There is another thread that could link Ms Clinton and Ms Warren, and that’s the threat to their campaign posed by the candidacy of Bernie Sanders.

It may not at first seem obvious. The Vermont senator ran well to Ms Clinton’s left in 2016, offering a big-ticket progressive agenda like universal healthcare, free college education, sweeping environmental regulations and a tax structure to address growing income inequality. In 2019, that sounds a lot like Ms Warren’s platform.

There is, however, friction between the philosophical outlooks of the two New England senators. If Mr Sanders, as is expected, enters the race, those differences could lead to a pitched battle for the progressive portion of the Democratic primary vote.

According to Zaid Jilani, a progressive commentator and writing fellow for the University of California Berkeley, Ms Warren is a pragmatist, while Mr Sanders is a political revolutionary.

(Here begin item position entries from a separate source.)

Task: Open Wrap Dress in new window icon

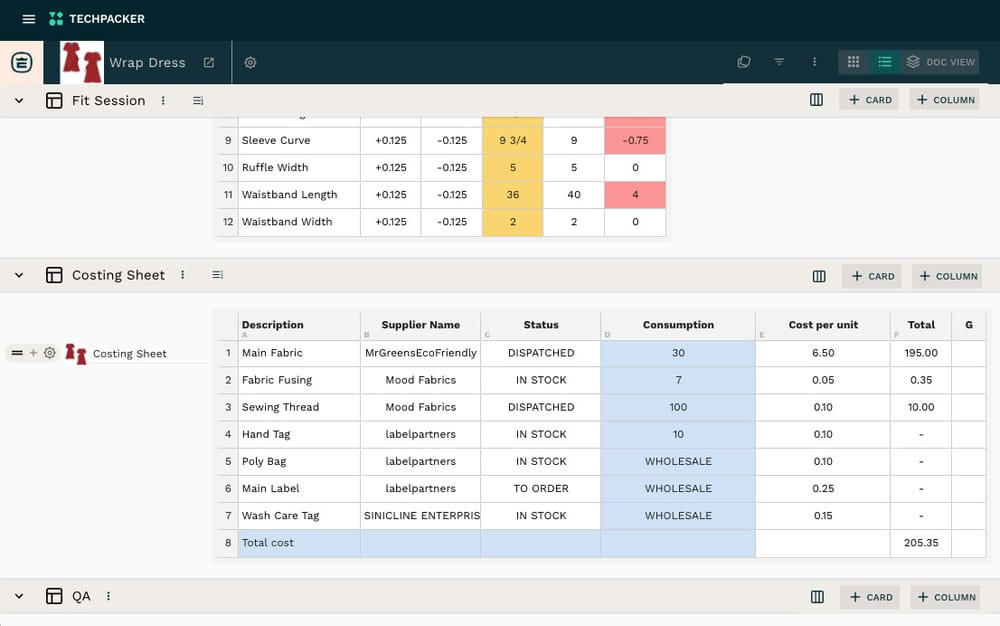Action: [x=209, y=62]
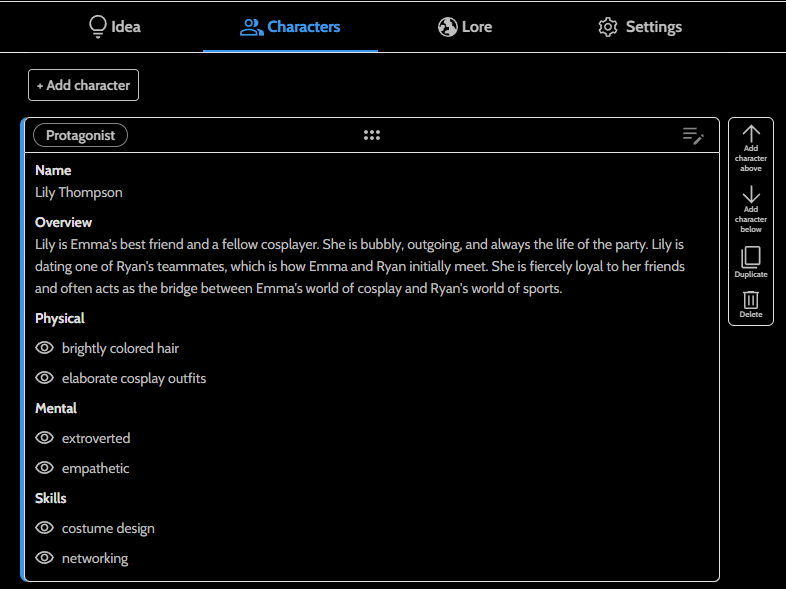786x589 pixels.
Task: Grab the six-dot drag handle icon
Action: [x=372, y=136]
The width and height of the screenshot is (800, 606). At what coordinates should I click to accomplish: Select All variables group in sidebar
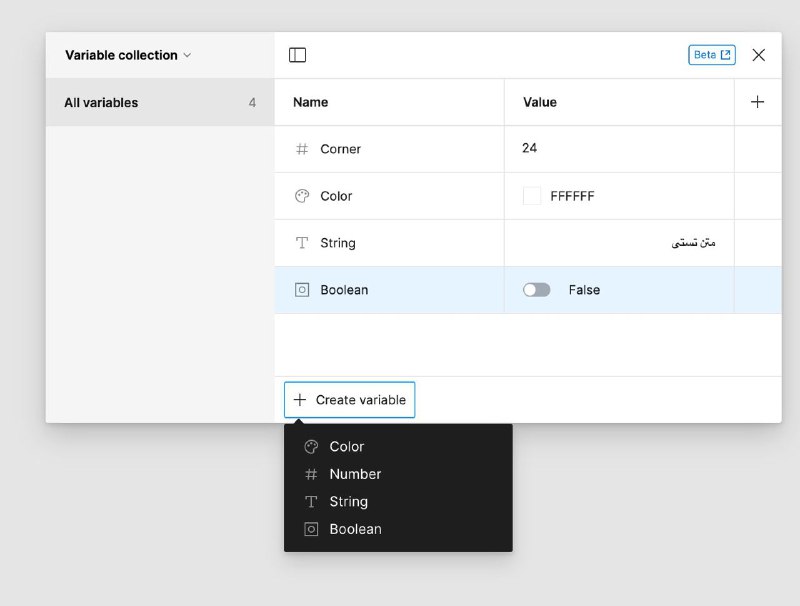click(160, 103)
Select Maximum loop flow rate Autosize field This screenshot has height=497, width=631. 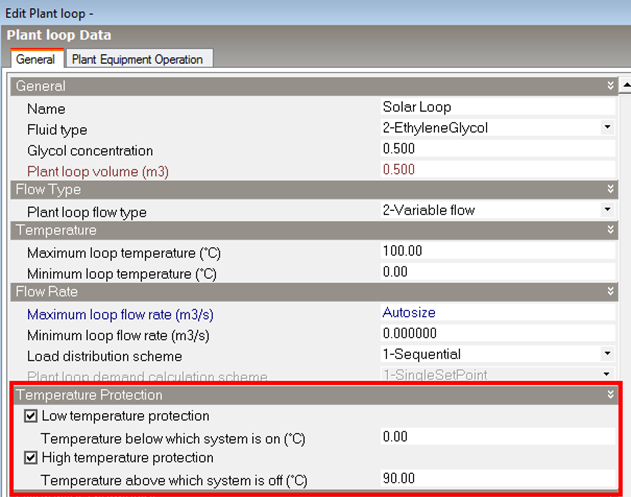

She has hired former Clinton and Obama campaign staffers friendly to the establishment; he is offering a challenge from the outside. She was a registered Republican in the 1990s; he has been a self-proclaimed “Democratic Socialist” since the 1960s. Her policies aim to smooth capitalism’s rough edges and create a competitive economic environment; he would prefer government step in and run things.

“When you’re president you have limited amount of political capital and time to get things passed,” Jilani says. “You prioritise your core beliefs, and her heart is much more about ‘can we make markets fair’?”

In an October 2018 essay in the Guardian, Jacobin magazine editor Bhaskar Sunkara was even more direct.

“Though Warren is an ally of many progressive causes, the best chance that we have to not just construct some better policy, but reconfigure a generation of American politics lies with Sanders running and capturing both the Democratic primary and the presidency,” he writes.

The fight ahead

If Ms Warren can’t win over some of the progressive true believers who flocked to Mr Sanders in 2016, a campaign focused on economic inequality and reform could struggle to gain traction. Her ideas may pull the rest of the field to the left, but candidates with clearer constituencies within the Democratic Party could flourish while she stumbles.

Ms Warren is set to give it a shot, however. Iowa’s Reynard says the senator is putting together a top-notch campaign operation.

“It’s not just some little investment,” he says. “This is a team that you build to win.”

Success there, followed by a strong showing in New Hampshire, which neighbours her home state of Massachusetts, could knock enough other candidates out to give her a clearer path in the slew of states that follow.

She’s spent more than a year collecting favours and building a campaign network across the US, and early success could position her to cash in on those investments.

“There will be plenty of doubters and cowards and armchair critics” of her campaign, Ms Warren said in Lawrence on Saturday. “But we learned a long time ago that you don’t get what you don’t fight for. We are in this fight for our lives, for our children, for our planet, for our futures, and we will not turn back.”

In just under a year, she’ll have a chance to prove the doubters, cowards and critics wrong.